▶ [SHORT TASK 1] Reproduce the blog post about Duncan word for word, from its title to its final sentence.

▶ [EXTRACTED TEXT]
— start —

Day 15 of #31DaysOfTré – My Son, Duncan
At first, I thought it might be a bit odd to wax poetic about Duncan for several hundred words for this project. About 2 seconds later, I realized a memoir or biography of my life would be incomplete without a chapter about how big of a part of my life Duncan has become.
If you read my first post, you know that I do not take anxiety or depression lightly. But I can say, aside from Zoloft, the single biggest help for my anxiety and depression has been Duncan. The amount of love I have for this dog is genuinely hard to put into words. Developing a bond with him has been so important to me and I can't stress enough how much I care and worry about him.
Humanity's relationship with dogs is an interesting one. In some ways, I almost feel guilty about our collective domestication of dogs. I feel weird when I realize that he ultimately has no control over his life and that he fully relies on me. But I also feel responsible for his well-being and that has taught me a lot. I joke a lot about how I have learned what it's like to be a father because of him, but that's actually true in a lot of ways. I can now understand why my mom worries about me so much; I can see why my dad wants to steer me in the right direction when it's clear that I'm making a mistake.

— end —

▶ [RAW RECORDS]
— start —

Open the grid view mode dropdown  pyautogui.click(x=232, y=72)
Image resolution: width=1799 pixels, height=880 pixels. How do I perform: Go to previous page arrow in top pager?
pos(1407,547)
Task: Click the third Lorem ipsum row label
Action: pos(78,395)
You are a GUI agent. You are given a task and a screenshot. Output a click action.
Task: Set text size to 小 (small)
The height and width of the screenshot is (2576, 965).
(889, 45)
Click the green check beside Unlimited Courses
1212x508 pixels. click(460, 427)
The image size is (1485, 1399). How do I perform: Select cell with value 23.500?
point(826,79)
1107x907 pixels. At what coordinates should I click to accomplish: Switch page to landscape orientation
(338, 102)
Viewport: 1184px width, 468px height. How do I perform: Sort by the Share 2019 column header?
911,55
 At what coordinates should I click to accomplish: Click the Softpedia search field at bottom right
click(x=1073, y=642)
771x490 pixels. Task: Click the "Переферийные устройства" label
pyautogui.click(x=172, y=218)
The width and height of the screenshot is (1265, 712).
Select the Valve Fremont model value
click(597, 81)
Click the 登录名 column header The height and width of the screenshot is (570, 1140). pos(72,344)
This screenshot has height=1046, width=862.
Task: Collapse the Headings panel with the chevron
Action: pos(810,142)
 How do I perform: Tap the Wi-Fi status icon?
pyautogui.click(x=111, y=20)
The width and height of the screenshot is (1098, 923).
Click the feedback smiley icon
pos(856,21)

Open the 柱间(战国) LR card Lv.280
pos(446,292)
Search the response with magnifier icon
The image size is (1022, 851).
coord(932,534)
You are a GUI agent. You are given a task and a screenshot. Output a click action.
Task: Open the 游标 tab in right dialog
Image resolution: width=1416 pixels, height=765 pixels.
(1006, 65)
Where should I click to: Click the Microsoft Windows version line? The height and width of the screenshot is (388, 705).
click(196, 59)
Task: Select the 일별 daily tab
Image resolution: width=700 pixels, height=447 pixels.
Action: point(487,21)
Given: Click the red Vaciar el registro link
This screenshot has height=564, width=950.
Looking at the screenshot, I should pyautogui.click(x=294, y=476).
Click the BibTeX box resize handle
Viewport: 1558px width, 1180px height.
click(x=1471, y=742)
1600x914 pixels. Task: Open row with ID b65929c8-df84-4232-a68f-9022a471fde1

— end —

▶ [SHORT TASK 2] In the entries, starting at the first line and ending at the line that contains "Action: pos(78,395)", swap "dropdown" for "menu" and write out only those lines, leaving everything else unchanged.

▶ [WORKED ANSWER 1]
Day 15 of #31DaysOfTré – My Son, Duncan
At first, I thought it might be a bit odd to wax poetic about Duncan for several hundred words for this project. About 2 seconds later, I realized a memoir or biography of my life would be incomplete without a chapter about how big of a part of my life Duncan has become.
If you read my first post, you know that I do not take anxiety or depression lightly. But I can say, aside from Zoloft, the single biggest help for my anxiety and depression has been Duncan. The amount of love I have for this dog is genuinely hard to put into words. Developing a bond with him has been so important to me and I can't stress enough how much I care and worry about him.
Humanity's relationship with dogs is an interesting one. In some ways, I almost feel guilty about our collective domestication of dogs. I feel weird when I realize that he ultimately has no control over his life and that he fully relies on me. But I also feel responsible for his well-being and that has taught me a lot. I joke a lot about how I have learned what it's like to be a father because of him, but that's actually true in a lot of ways. I can now understand why my mom worries about me so much; I can see why my dad wants to steer me in the right direction when it's clear that I'm making a mistake.

▶ [WORKED ANSWER 2]
Open the grid view mode menu  pyautogui.click(x=232, y=72)
Image resolution: width=1799 pixels, height=880 pixels. How do I perform: Go to previous page arrow in top pager?
pos(1407,547)
Task: Click the third Lorem ipsum row label
Action: pos(78,395)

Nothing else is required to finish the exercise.